La question de la langue s’y pose aussi différemment. L’épisode du bonjour-hi était à peine tari que les données du recensement de 2016 révélaient que Montréal est maintenant de loin la ville la plus trilingue au Canada ! Quelque 21 % des Montréalais peuvent parler trois langues, contre 11 % à Toronto et 10 % à Vancouver. Acquis formidable dans un monde éclaté, mais qu’est-ce à dire pour le caractère français de la ville ?

Sur le plan culturel, la vitalité extraordinaire de Montréal draine talents et budgets, faisant d’elle une enclave pétulante. On y vote aussi différemment du reste du Québec. Bref, on y vit dans un joyeux bordel linguistique, culturel, humain, parfois déstabilisant, souvent jouissif, qui n’existe nulle part ailleurs dans la province.

Cet état de chose va, je le répète, s’accélérant et pose des questions que j’ai rarement entendu débattre par les politiciens, locaux ou nationaux.

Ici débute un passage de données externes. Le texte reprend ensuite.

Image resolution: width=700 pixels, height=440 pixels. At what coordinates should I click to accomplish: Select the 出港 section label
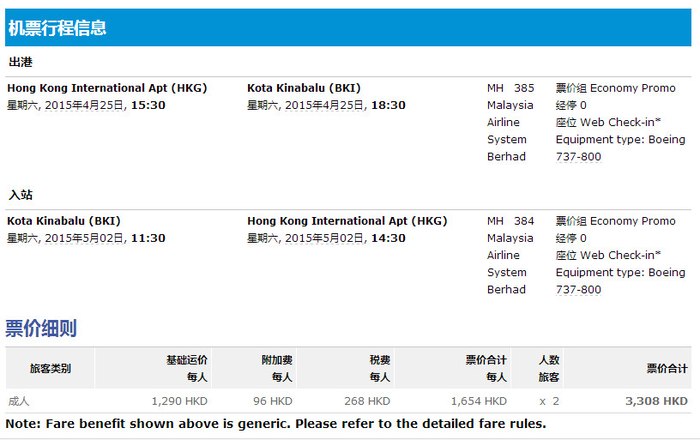[x=20, y=62]
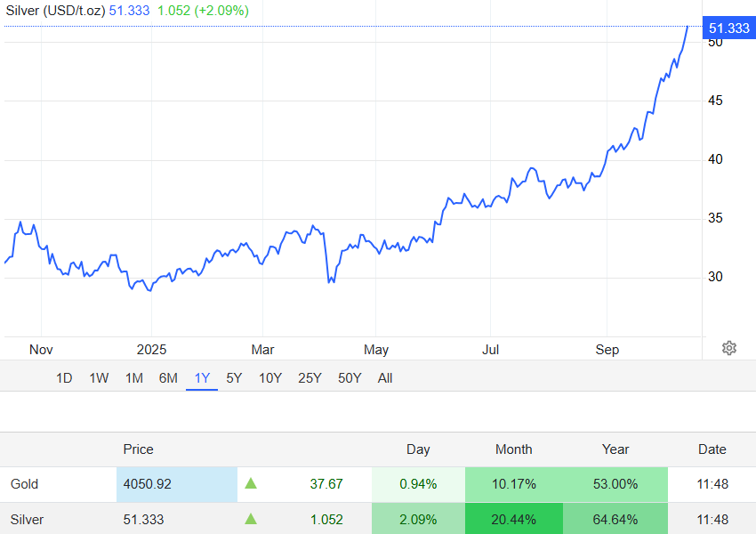The image size is (756, 534).
Task: Choose the 6M time range
Action: 168,378
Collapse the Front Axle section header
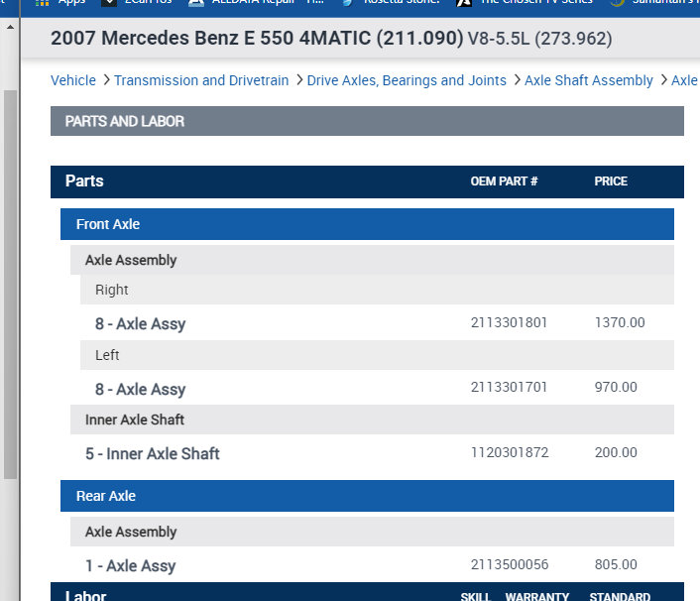This screenshot has width=700, height=601. [108, 224]
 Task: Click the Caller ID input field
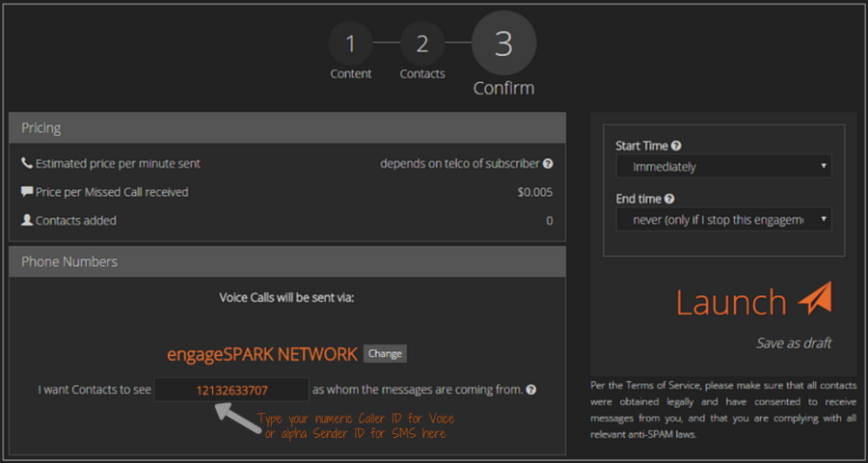click(x=231, y=391)
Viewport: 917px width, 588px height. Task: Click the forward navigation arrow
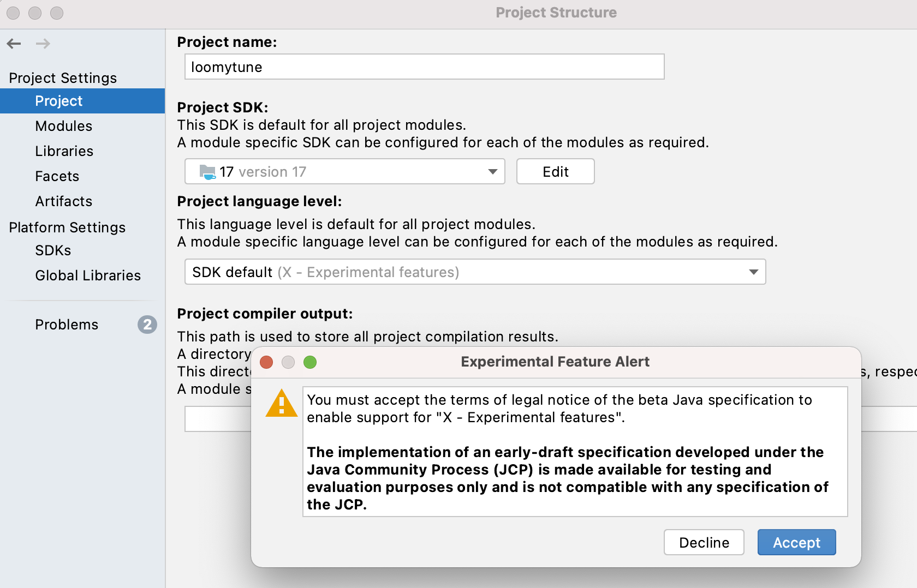click(x=43, y=44)
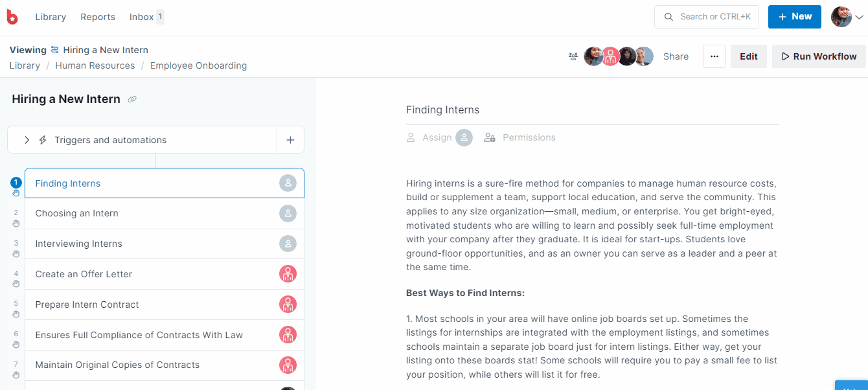Open the Inbox tab

(x=146, y=17)
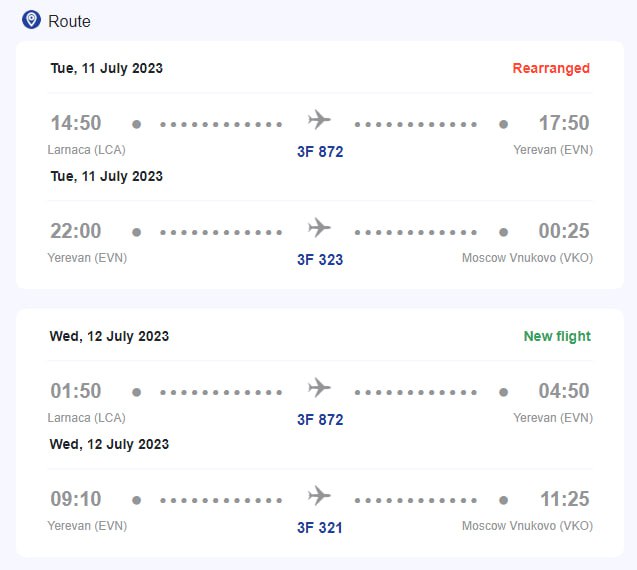Click the airplane icon above flight 3F 321

coord(319,496)
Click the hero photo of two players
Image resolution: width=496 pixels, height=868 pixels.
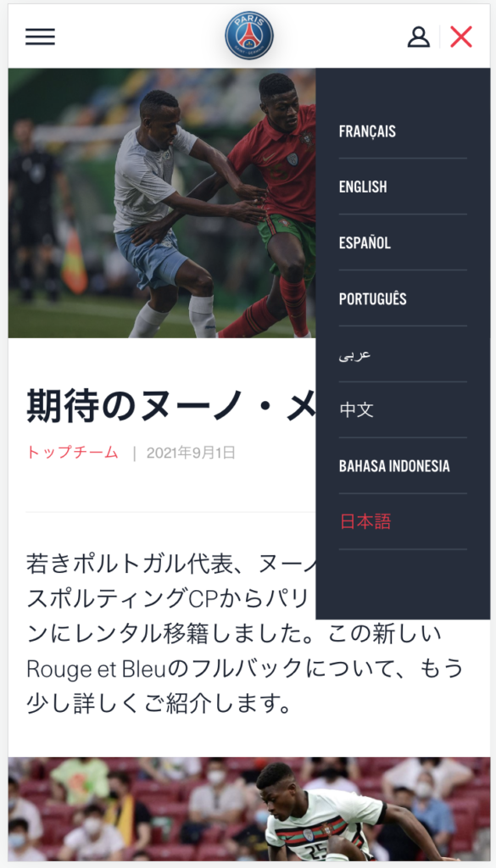pyautogui.click(x=162, y=203)
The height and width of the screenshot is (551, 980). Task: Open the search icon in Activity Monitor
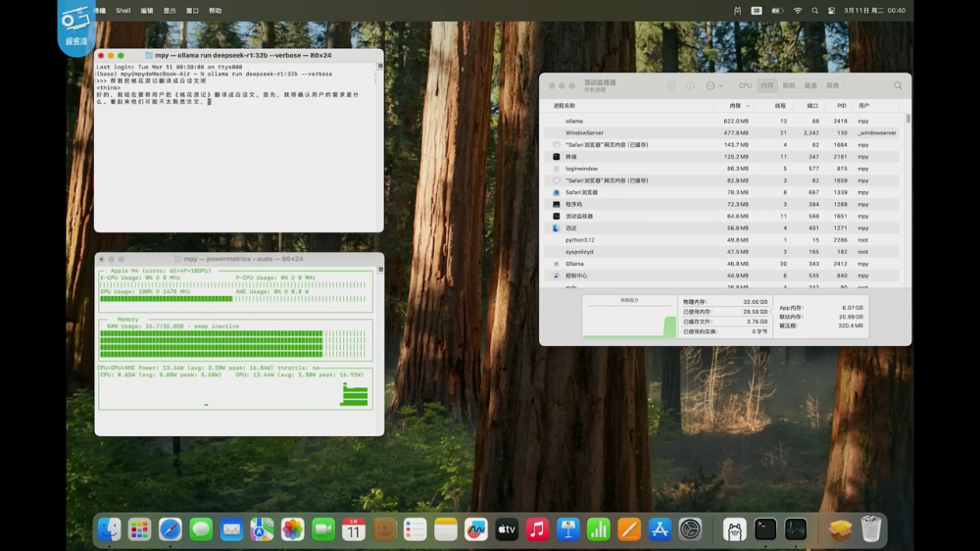point(898,86)
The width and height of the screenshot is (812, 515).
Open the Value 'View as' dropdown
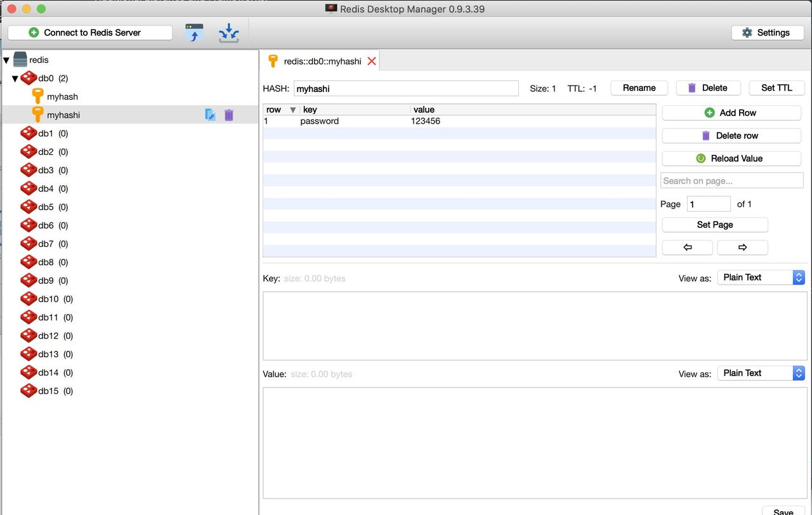pyautogui.click(x=761, y=374)
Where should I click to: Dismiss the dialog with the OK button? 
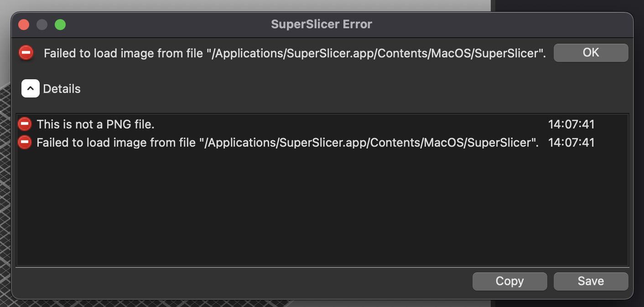point(591,52)
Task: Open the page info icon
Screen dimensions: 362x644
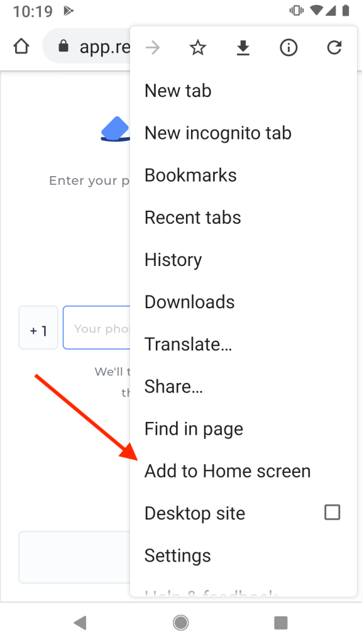Action: click(x=288, y=48)
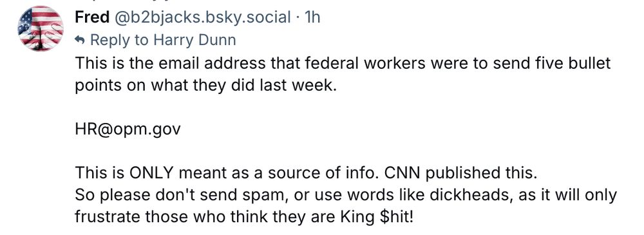Click the reply arrow icon
The width and height of the screenshot is (644, 235).
(x=80, y=41)
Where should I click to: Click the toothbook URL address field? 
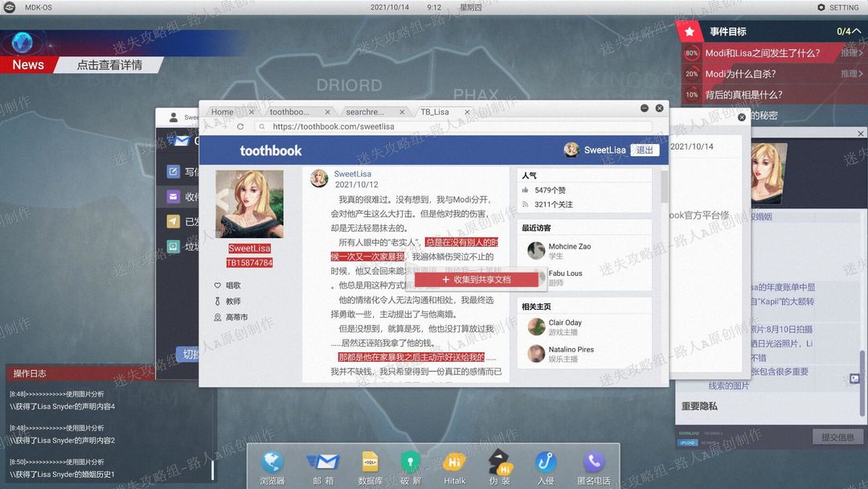(x=454, y=127)
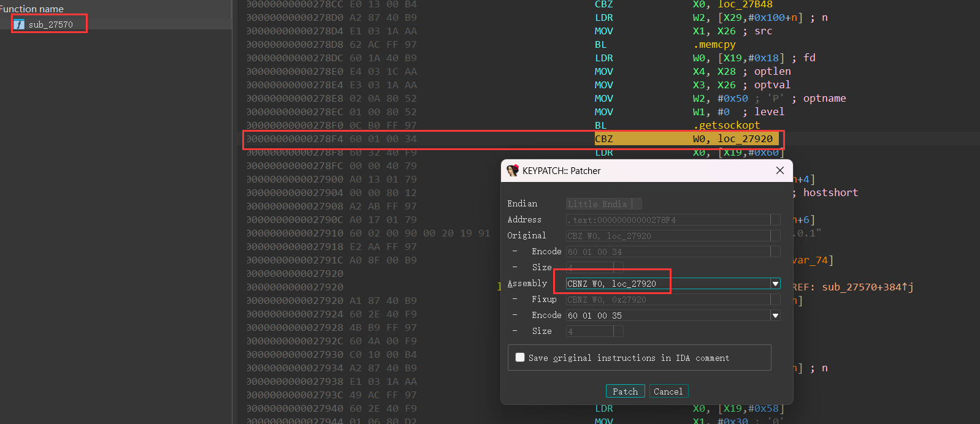
Task: Click the Patch button
Action: pyautogui.click(x=625, y=392)
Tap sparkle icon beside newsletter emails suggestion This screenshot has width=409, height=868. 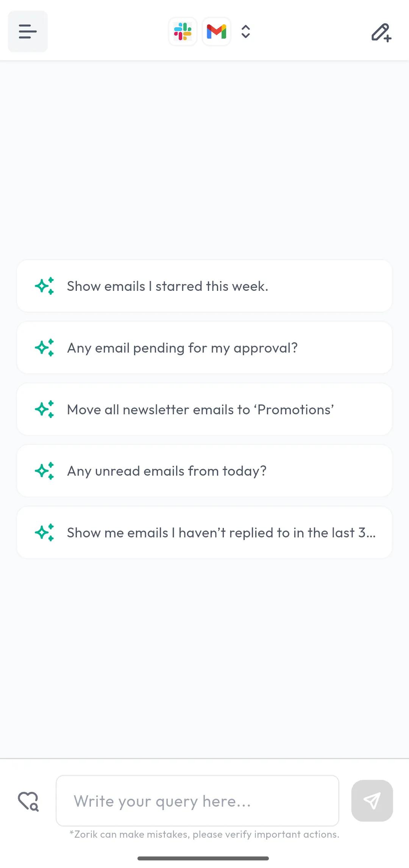(44, 409)

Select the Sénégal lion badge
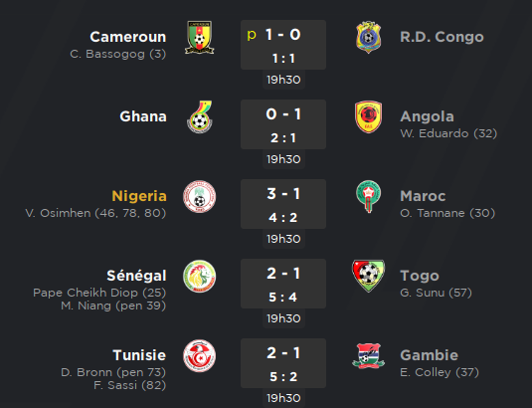point(200,277)

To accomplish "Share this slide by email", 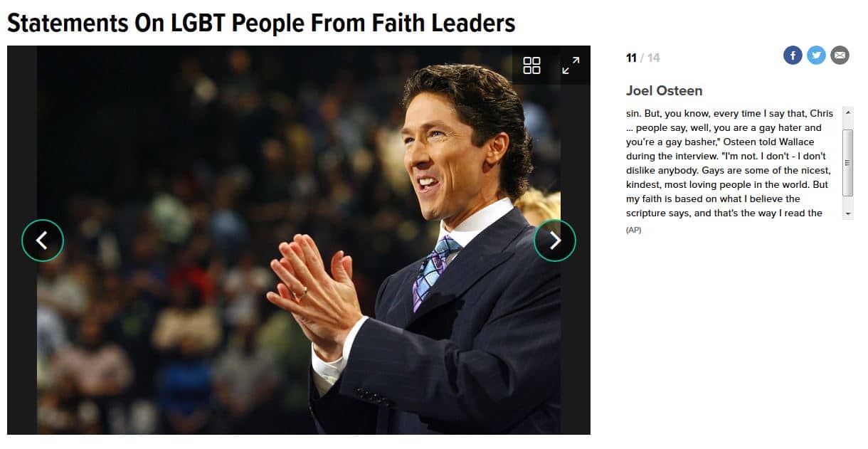I will pyautogui.click(x=840, y=56).
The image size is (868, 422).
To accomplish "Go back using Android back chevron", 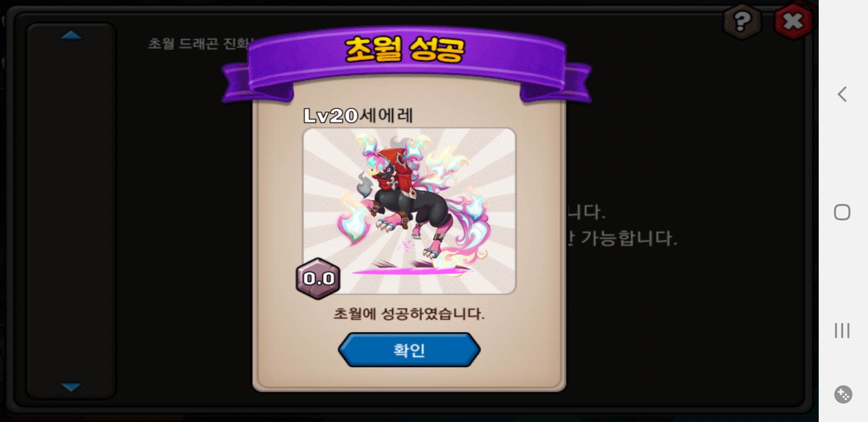I will tap(842, 94).
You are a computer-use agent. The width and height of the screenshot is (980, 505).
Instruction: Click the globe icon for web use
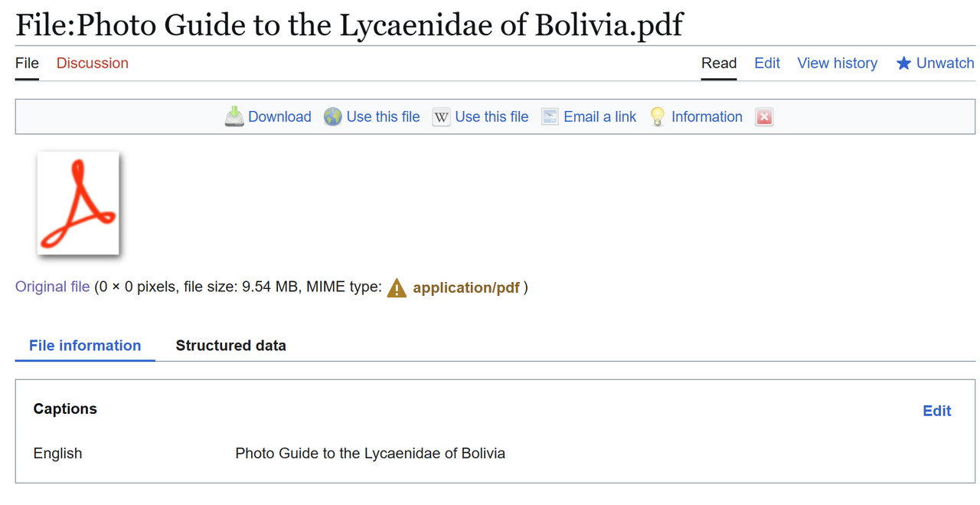click(x=332, y=117)
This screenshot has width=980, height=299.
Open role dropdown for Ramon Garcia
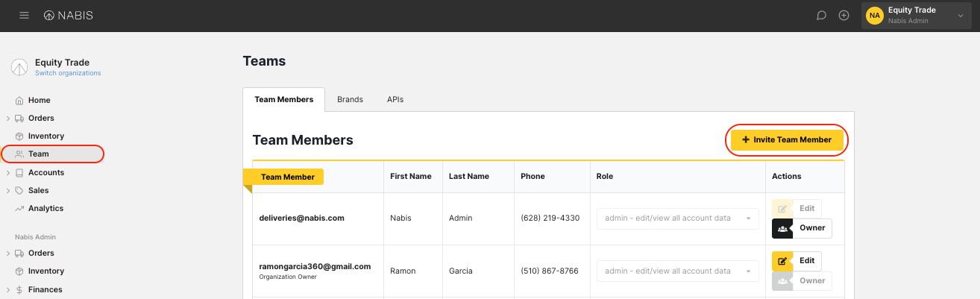click(677, 271)
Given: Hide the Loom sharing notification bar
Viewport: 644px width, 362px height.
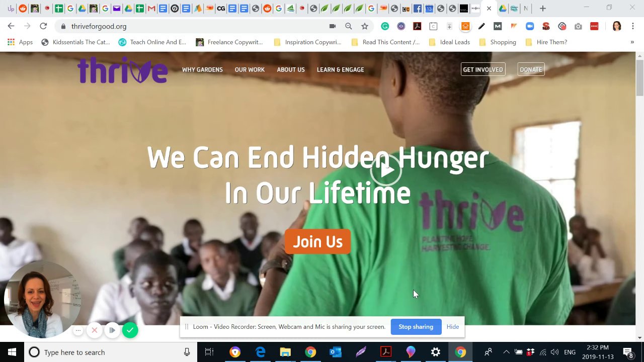Looking at the screenshot, I should 452,327.
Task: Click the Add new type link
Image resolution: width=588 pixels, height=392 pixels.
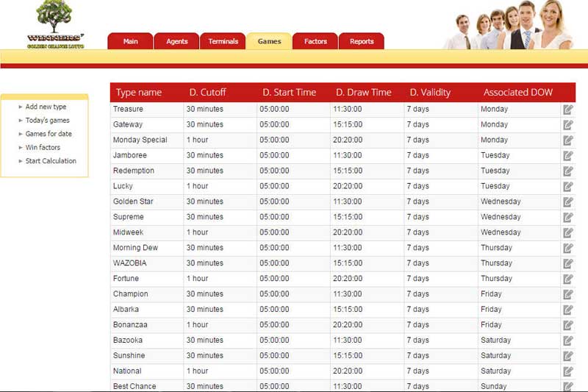Action: tap(46, 107)
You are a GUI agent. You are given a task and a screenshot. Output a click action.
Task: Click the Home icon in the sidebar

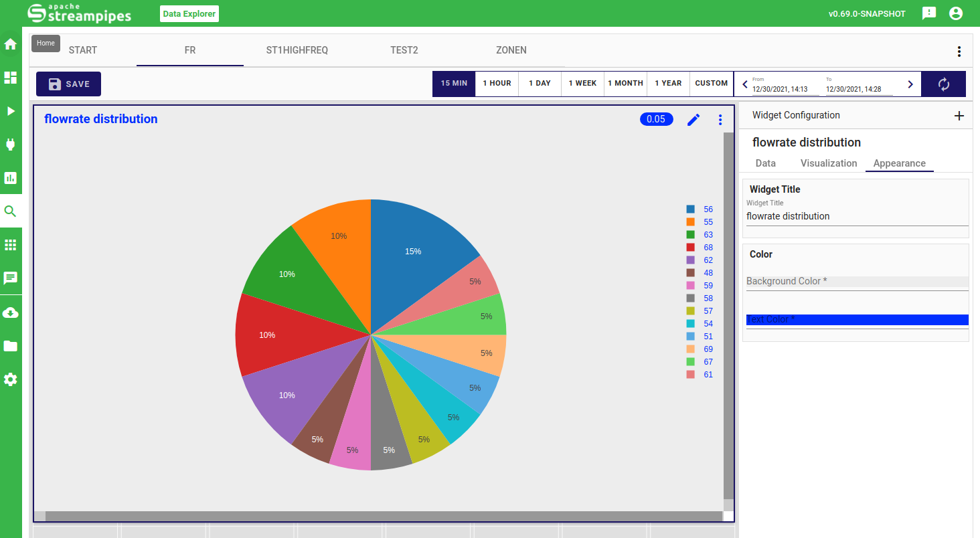tap(11, 44)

Ainsi, veut-on que Montréal demeure la plus importante ville francophone d’Amérique ? Si oui, comment va-t-on s’y prendre, concrètement ? Aussi, pouvons-nous collectivement nous permettre de la voir se détacher socialement du reste du Québec ? Quelles en seront les conséquences, quelles blessures apparaîtront dans le tissu social ? Comment repriser cette déchirure qui ira s’accentuant ?

Il faut limiter ce clash pour que la ville continue à s’insérer dans la trame nourrissante du Québec, mais surtout pour que les régions soient elles aussi des pôles attirants et stimulants. On parle ici d’avenir, d’identité, de survie de l’ensemble.

Où s’en va Montréal ? Ira-t-elle avec ou contre le reste de sa société ?

J’aime ma ville, elle est unique au monde. Ici, c’est nulle part ailleurs. De plus en plus nulle part ailleurs…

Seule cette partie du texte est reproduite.